▸ **What to do**: Each line of the entries that contains the word "options" adds one. Reply with the resulting number only.

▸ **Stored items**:
━━━━━━━━
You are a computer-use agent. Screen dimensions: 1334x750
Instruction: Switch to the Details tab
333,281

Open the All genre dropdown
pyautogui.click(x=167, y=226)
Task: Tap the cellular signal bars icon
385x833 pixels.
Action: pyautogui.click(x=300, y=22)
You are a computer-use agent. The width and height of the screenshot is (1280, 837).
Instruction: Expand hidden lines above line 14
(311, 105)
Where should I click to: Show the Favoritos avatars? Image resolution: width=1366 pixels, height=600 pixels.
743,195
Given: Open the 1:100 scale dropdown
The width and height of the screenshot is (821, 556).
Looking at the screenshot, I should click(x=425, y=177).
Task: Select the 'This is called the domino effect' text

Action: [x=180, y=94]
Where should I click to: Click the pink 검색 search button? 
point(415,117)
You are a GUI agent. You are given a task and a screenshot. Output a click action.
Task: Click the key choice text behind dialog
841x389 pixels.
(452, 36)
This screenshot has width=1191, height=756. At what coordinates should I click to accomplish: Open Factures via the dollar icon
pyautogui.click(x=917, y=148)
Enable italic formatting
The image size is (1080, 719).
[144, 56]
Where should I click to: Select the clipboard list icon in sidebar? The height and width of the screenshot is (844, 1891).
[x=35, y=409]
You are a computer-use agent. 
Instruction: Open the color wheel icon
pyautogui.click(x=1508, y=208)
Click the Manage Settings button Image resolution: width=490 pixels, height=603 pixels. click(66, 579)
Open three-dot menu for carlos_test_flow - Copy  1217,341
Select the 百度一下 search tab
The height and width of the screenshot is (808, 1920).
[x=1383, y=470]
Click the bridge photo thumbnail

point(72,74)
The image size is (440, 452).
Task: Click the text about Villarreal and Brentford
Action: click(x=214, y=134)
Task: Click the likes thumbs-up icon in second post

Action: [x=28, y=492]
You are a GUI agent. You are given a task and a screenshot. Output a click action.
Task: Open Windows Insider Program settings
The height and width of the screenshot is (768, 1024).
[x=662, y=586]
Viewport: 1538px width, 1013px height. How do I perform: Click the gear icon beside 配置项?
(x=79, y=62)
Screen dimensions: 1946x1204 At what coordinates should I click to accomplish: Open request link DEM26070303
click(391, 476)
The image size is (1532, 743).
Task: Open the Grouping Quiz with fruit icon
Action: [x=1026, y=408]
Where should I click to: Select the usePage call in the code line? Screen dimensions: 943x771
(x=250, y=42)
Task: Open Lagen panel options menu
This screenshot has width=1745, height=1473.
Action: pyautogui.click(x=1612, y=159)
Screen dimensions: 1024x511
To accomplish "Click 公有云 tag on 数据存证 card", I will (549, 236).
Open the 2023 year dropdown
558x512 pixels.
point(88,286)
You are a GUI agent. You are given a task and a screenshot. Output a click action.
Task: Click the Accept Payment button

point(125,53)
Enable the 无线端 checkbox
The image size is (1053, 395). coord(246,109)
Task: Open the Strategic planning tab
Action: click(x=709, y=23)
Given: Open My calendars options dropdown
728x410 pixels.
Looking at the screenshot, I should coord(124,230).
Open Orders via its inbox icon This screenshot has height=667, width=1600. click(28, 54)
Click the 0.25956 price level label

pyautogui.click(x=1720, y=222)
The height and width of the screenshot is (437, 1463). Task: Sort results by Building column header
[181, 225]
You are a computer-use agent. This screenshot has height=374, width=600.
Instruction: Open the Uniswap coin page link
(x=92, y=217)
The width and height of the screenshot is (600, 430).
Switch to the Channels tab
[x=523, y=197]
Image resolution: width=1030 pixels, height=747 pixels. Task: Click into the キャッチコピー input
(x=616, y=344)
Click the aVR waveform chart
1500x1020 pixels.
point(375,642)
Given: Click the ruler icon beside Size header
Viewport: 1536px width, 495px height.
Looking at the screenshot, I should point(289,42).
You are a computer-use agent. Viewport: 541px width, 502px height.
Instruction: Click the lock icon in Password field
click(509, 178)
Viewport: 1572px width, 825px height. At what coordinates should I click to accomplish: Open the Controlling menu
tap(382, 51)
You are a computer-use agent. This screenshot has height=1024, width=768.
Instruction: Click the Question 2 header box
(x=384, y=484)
━━━━━━━━
▸ **Task result**: 2